Exercise passage Block Start
•  » » » » 6 weeks ago, # ^ |   0 i have provide both link and more details . If i understood your solution correctly then are you are telling some diagonal pattern ? Can you please explain with help of an example.
•  » » » » » 6 weeks ago, # ^ |   0 I had messed that observation sorry about that.Answer for n=16 is (printed as b31,b30,...,b0)0 0 0 0 0 0 0 0 0 0 0 0 0 0 0 0 0 0 0 0 0 0 0 0 0 0 0 0 0 0 0 1 0 0 0 0 0 0 0 0 0 0 0 0 0 0 0 0 0 0 0 0 0 0 0 0 0 0 0 0 0 0 1 1 0 0 0 0 0 0 0 0 0 0 0 0 0 0 0 0 0 0 0 0 0 0 0 0 0 0 0 0 0 1 0 1 0 0 0 0 0 0 0 0 0 0 0 0 0 0 0 0 0 0 0 0 0 0 0 0 0 0 0 0 1 1 1 1 0 0 0 0 0 0 0 0 0 0 0 0 0 0 0 0 0 0 0 0 0 0 0 0 0 0 0 1 0 0 0 1 0 0 0 0 0 0 0 0 0 0 0 0 0 0 0 0 0 0 0 0 0 0 0 0 0 0 1 1 0 0 1 1 0 0 0 0 0 0 0 0 0 0 0 0 0 0 0 0 0 0 0 0 0 0 0 0 0 1 0 1 0 1 0 1 0 0 0 0 0 0 0 0 0 0 0 0 0 0 0 0 0 0 0 0 0 0 0 0 1 1 1 1 1 1 1 1 0 0 0 0 0 0 0 0 0 0 0 0 0 0 0 0 0 0 0 0 0 0 0 1 0 0 0 0 0 0 0 1 0 0 0 0 0 0 0 0 0 0 0 0 0 0 0 0 0 0 0 0 0 0 1 1 0 0 0 0 0 0 1 1 0 0 0 0 0 0 0 0 0 0 0 0 0 0 0 0 0 0 0 0 0 1 0 1 0 0 0 0 0 1 0 1 0 0 0 0 0 0 0 0 0 0 0 0 0 0 0 0 0 0 0 0 1 1 1 1 0 0 0 0 1 1 1 1 0 0 0 0 0 0 0 0 0 0 0 0 0 0 0 0 0 0 0 1 0 0 0 1 0 0 0 1 0 0 0 1 0 0 0 0 0 0 0 0 0 0 0 0 0 0 0 0 0 0 1 1 0 0 1 1 0 0 1 1 0 0 1 1 0 0 0 0 0 0 0 0 0 0 0 0 0 0 0 0 0 1 0 1 0 1 0 1 0 1 0 1 0 1 0 1 0 0 0 0 0 0 0 0 0 0 0 0 0 0 0 0 1 1 1 1 1 1 1 1 1 1 1 1 1 1 1 1 0 0 0 0 0 0 0 0 0 0 0 0 0 0 0 1 0 0 0 0 0 0 0 0 0 0 0 0 0 0 0 1
 » 6 weeks ago, # |   0 Where is the 1st index?
Exercise passage Block End
Dataset content Block Start
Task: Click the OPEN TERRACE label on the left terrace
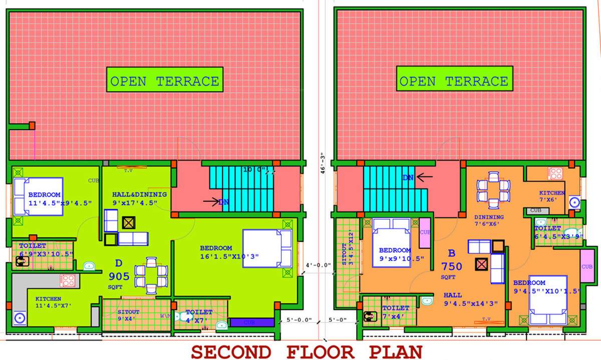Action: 164,81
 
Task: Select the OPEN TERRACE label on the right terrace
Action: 454,81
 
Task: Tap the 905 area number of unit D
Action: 119,276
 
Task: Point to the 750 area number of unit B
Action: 452,266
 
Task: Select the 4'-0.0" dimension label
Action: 318,265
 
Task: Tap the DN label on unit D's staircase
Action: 224,202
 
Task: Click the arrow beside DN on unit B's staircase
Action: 425,177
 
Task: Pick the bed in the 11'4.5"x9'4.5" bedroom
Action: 39,196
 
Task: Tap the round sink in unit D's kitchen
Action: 20,317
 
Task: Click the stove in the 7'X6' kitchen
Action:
Dataset content Block End
Problem statement
In the forum thread, in what bit order is the answer for n=16 printed?

Output for this task
From b31 down to b0 (b31, b30, ..., b0).